**What you should do**
Copy out the listing lines word for word, starting at the line that contains "Viewport: 918px width, 1988px height." and ending after the line that contains "Action: (520, 147)". Don't include the pictures in your answer.

**The data**
**********

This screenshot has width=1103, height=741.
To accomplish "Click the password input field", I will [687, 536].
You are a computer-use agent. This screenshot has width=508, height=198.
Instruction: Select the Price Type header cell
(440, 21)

**********

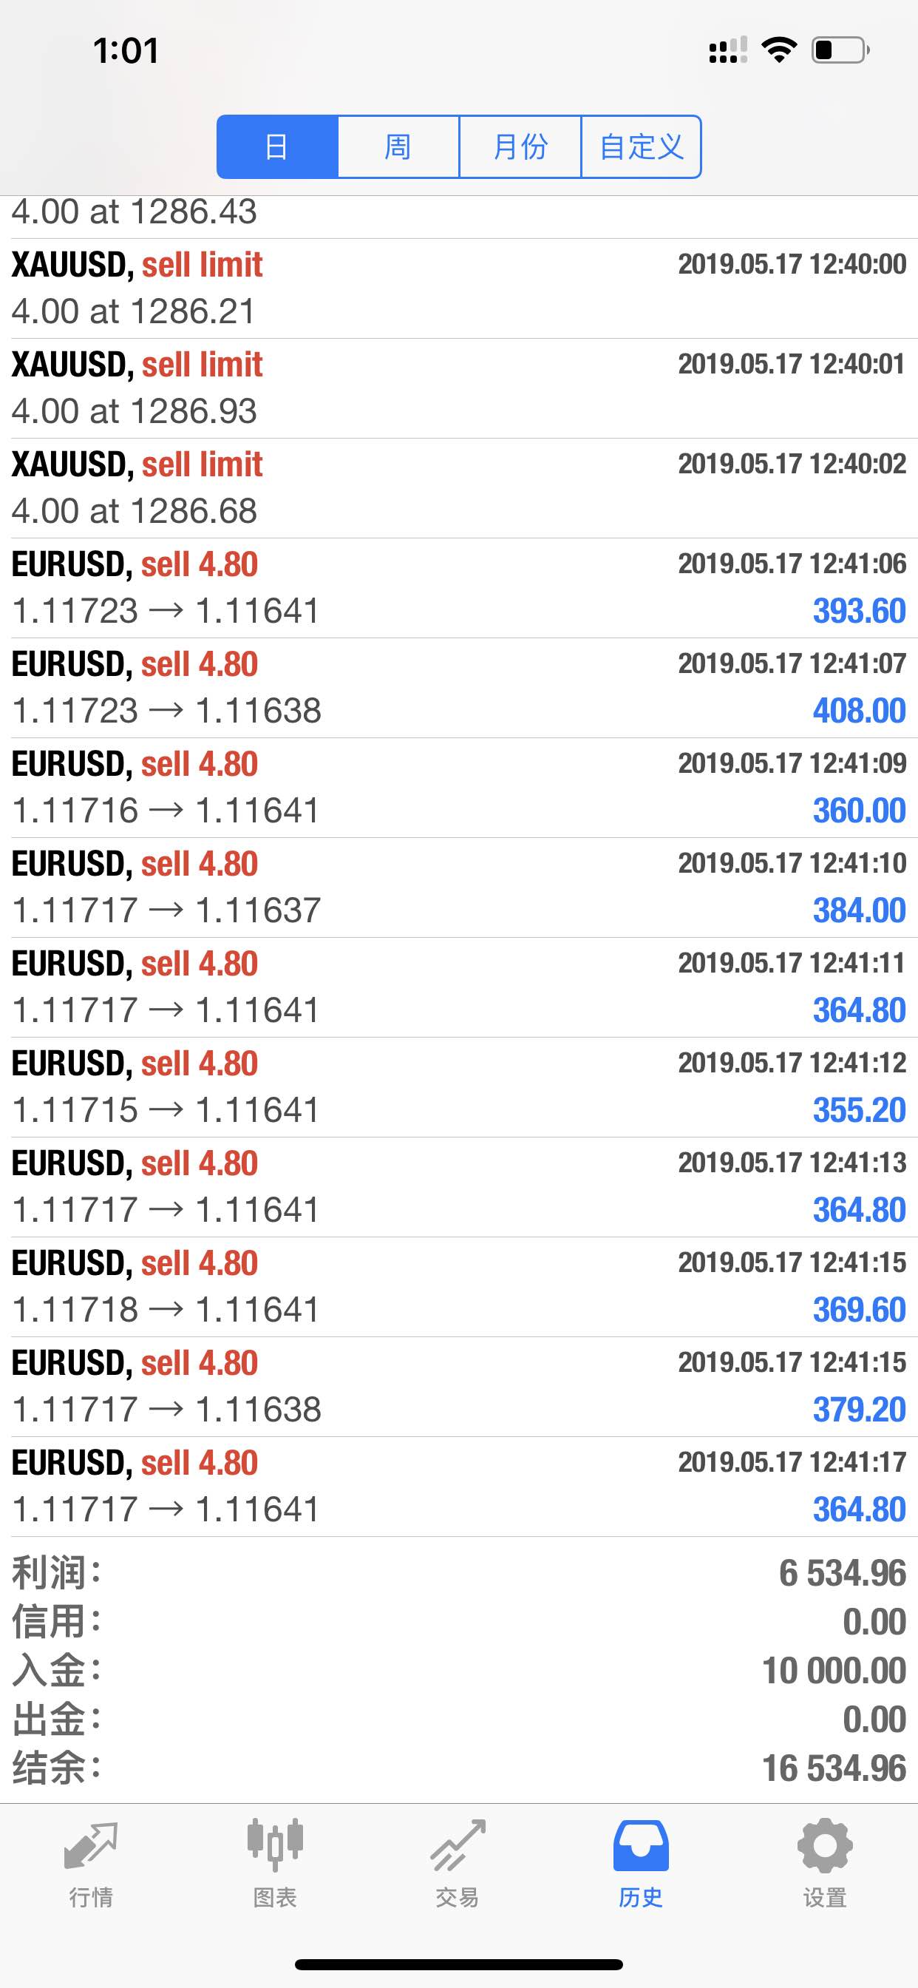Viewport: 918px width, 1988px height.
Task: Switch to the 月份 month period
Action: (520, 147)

**********

**Result of the task**
Viewport: 918px width, 1988px height.
Task: Switch to the 月份 month period
Action: (520, 147)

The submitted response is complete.